Nunca
tuvimos tantos mapas a nuestro alcance y, sin embargo, nunca estuvimos tan
desorientados como ahora. Verdad es, según nos enseñaron, que el mapa no es el
territorio y siempre la realidad va muy por delante de los trazos que la
dibujan. Pero la cartografía se ha desarrollado de tal modo que lo difícil es
perderse. O encontrarse, según se mire. Mapas, planos, cartas, callejeros… nos
rodean y nos asaltan desde todo tipo de pantallas, aunque siempre nos resultan
insuficientes o no hemos sido capaces de instalar la última actualización. La
definitiva.
Ahí
están, por ejemplo, los mapas del tiempo, excesivos siempre, más todavía si se
acompañan de la oratoria y la gestualidad de Mónica López. Pero su éxito de
audiencia (cuentan que uno de los programas más vistos en cualquier cadena
televisiva es el que se encarga de la información meteorológica) no procede
tanto del despliegue visual como de otros intereses muy propios de esta época:
la preocupación por lo que no preocupa en detrimento de lo que debiera
preocupar y la necesidad de certezas sobre el futuro incierto.
En
el fondo, el interés por el mapa del tiempo no es otra cosa que el interés por
un futuro calculado, medido en predicciones aritméticas y definido de forma
alegre y vistosa, incluso cuando se anuncian tormentas u olas de calor.
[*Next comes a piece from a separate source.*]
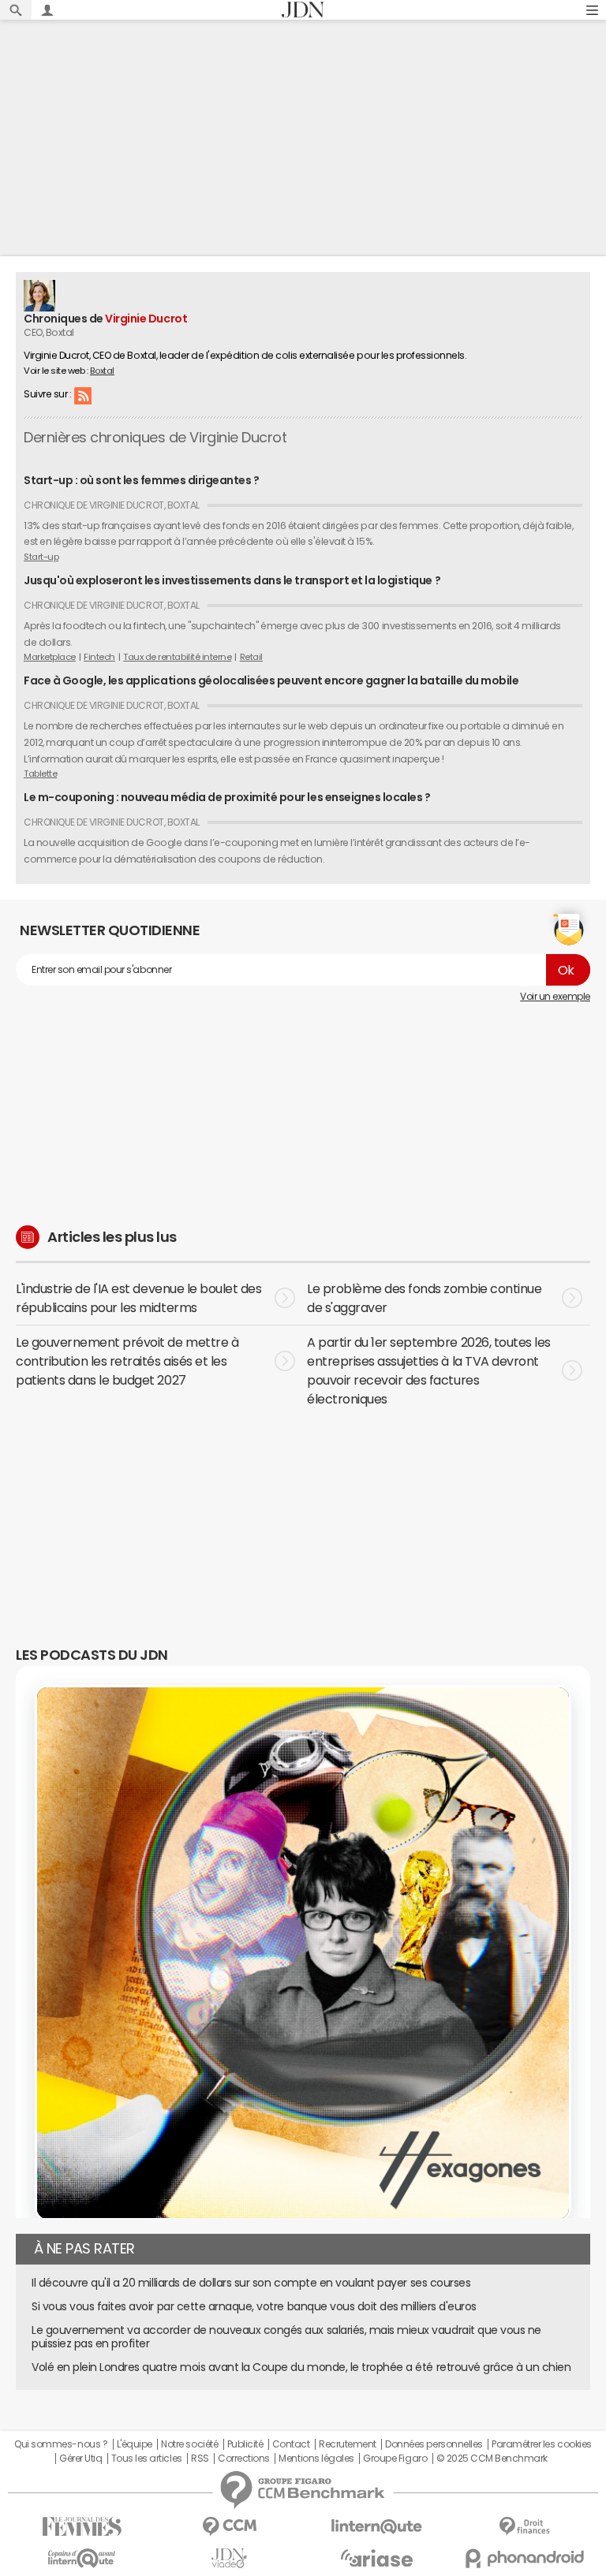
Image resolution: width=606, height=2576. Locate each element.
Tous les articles (146, 2458)
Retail (251, 657)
Todos
quisiéramos disponer de una bola de cristal que nos revelara el porvenir con
precisión meteorológica, un anticiclón por aquí, una borrasca por allá, un
frente ocluido por el otro lado y así sucesivamente. Es la necesidad de
certezas la que alimenta el interés por ese mapa del tiempo tan cabal, no ya el
anticipo del paraguas para el día siguiente o el tempero para las labores
agrícolas. Es en suma la naturaleza de esta época tan necesitada de algún tipo
de asidero que nos permita adivinar lo que va a ser de nosotros. Por desgracia,
ese futuro no lo definen ya ni la política ni la sabiduría académica. Se
encargan de ello, como si tal cosa, los hombres y las mujeres del tiempo.